#### EXERCISE OBJECTIVE:
Lay out the rows from the line containing "Expand the Name Box dropdown showing R10" through the end of the rows as a JSON list of strings, one string per line, with blank lines left out and both ends included. Leave the pictures out of the answer.

#### SUPPLIED INFORMATION:
------------------------------------
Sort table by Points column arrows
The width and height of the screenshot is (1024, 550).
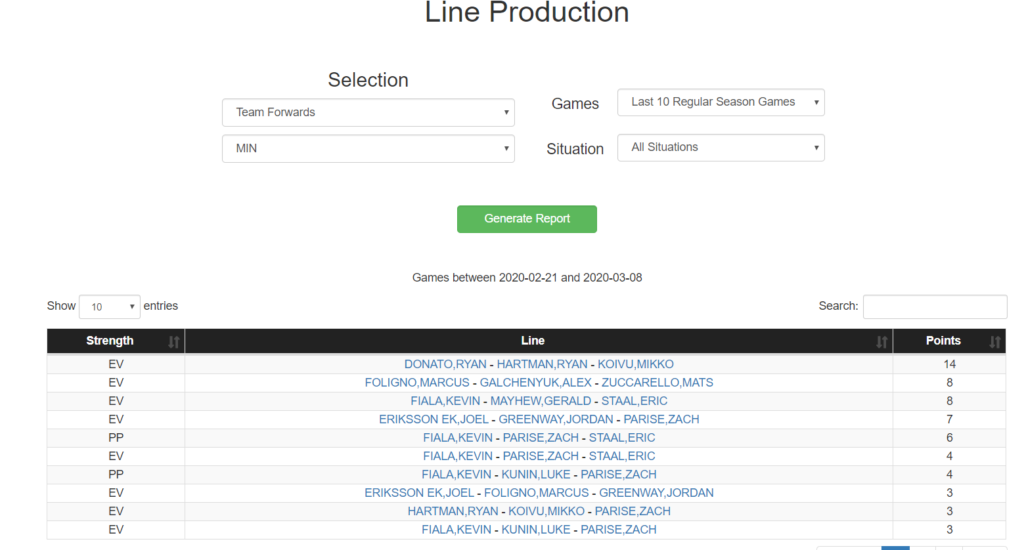click(x=995, y=342)
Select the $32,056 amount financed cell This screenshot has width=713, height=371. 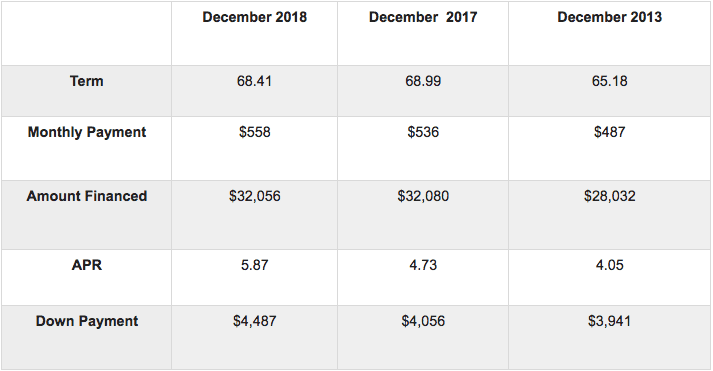[x=255, y=196]
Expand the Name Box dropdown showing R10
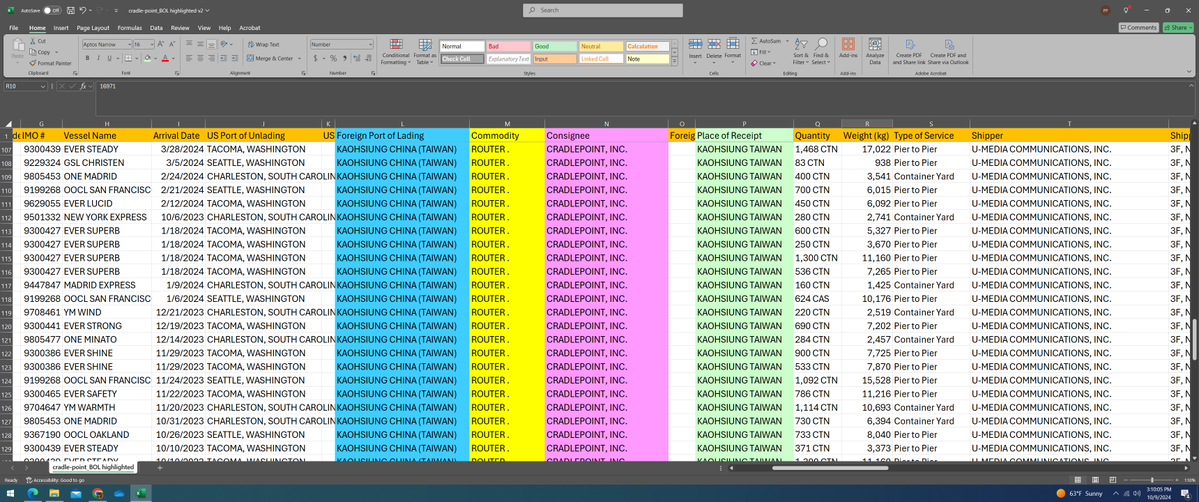1199x502 pixels. (x=41, y=87)
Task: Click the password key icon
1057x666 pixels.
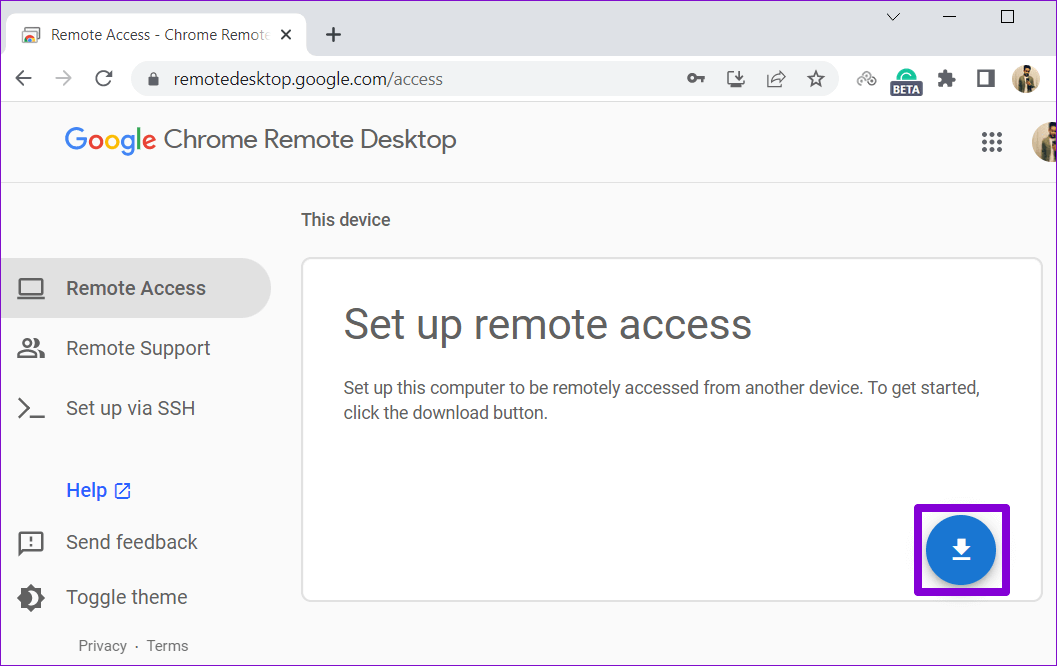Action: click(696, 79)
------------------------------------
#### EXPECTED OUTPUT:
[
  "Expand the Name Box dropdown showing R10",
  "1199x502 pixels. (x=41, y=87)",
  "Task: Click the password key icon",
  "1057x666 pixels.",
  "Action: click(696, 79)"
]